The film adds a dimension of grey morality to the story. This could be perceived as a culture-based adaptation change, since modern society is less comfortable with a belief in pure good versus pure evil. For instance, Beowulf and Hrothgar are presented as good warrior-kings in the poem, while in the film, both men are presented as flawed and power-hungry, seduced by Grendel's mother and impregnating her with beasts that threaten their people (Grendel is now Hrothgar's illegitimate progeny; the Dragon is Beowulf's). At the end of the movie, the heroic Wiglaf is implied to fall prey to the temptation of Grendel's mother as well, subverting not only his noble characterization in the original poem, but the poem's ideas about heroism in general.

Film Grendel is less a vicious, antisocial beast than an outcast wronged by society, which is a more postmodern way of looking at the character.
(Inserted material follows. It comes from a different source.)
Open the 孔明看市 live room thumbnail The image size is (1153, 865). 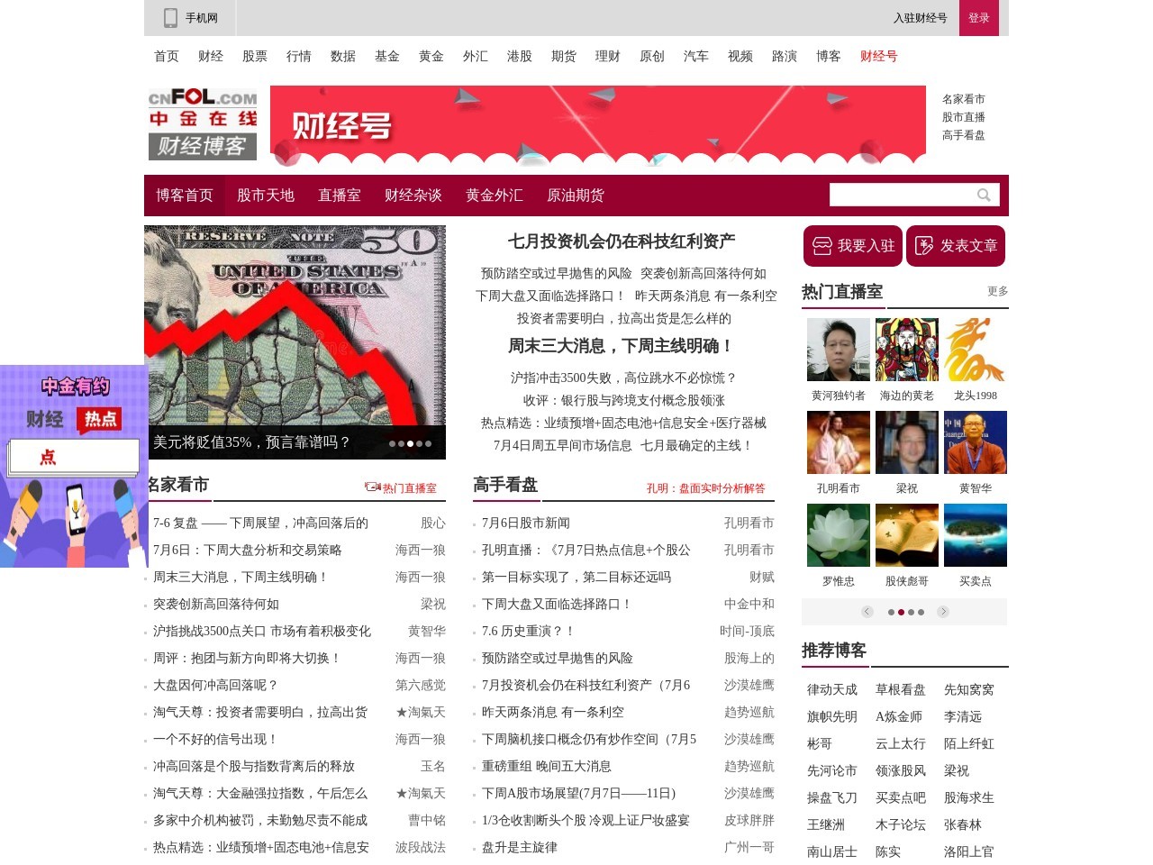tap(837, 442)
Contemporary fiction and film often recast traditional monsters like vampires or werewolves as misunderstood victims of social intolerance, so that could be seen as a cultural change as well. By complicating the motivations of the characters, the filmmakers seek to retell the epic in a way which they feel will connect with a modern audience less likely to buy into stark moralistic duality.
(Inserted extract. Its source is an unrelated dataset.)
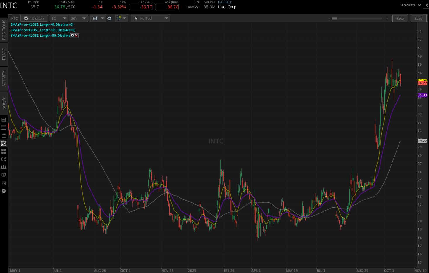Open the Accounts dropdown
Screen dimensions: 429x273
coord(411,5)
The tension between paganism and Christianity is also multiplied in the film. In the poem, the poet narrator is a Christian telling a story of pagan heroism. As a result, there is a contrast between Christian mercy and faith in an all-loving god, and the individualistic heroism of the pagan warrior-kings. The film brings this understated idea explicitly into the narrative, making Unferth a Christian and showing the influence of Christianity gradually overtaking Beowulf's pagan society.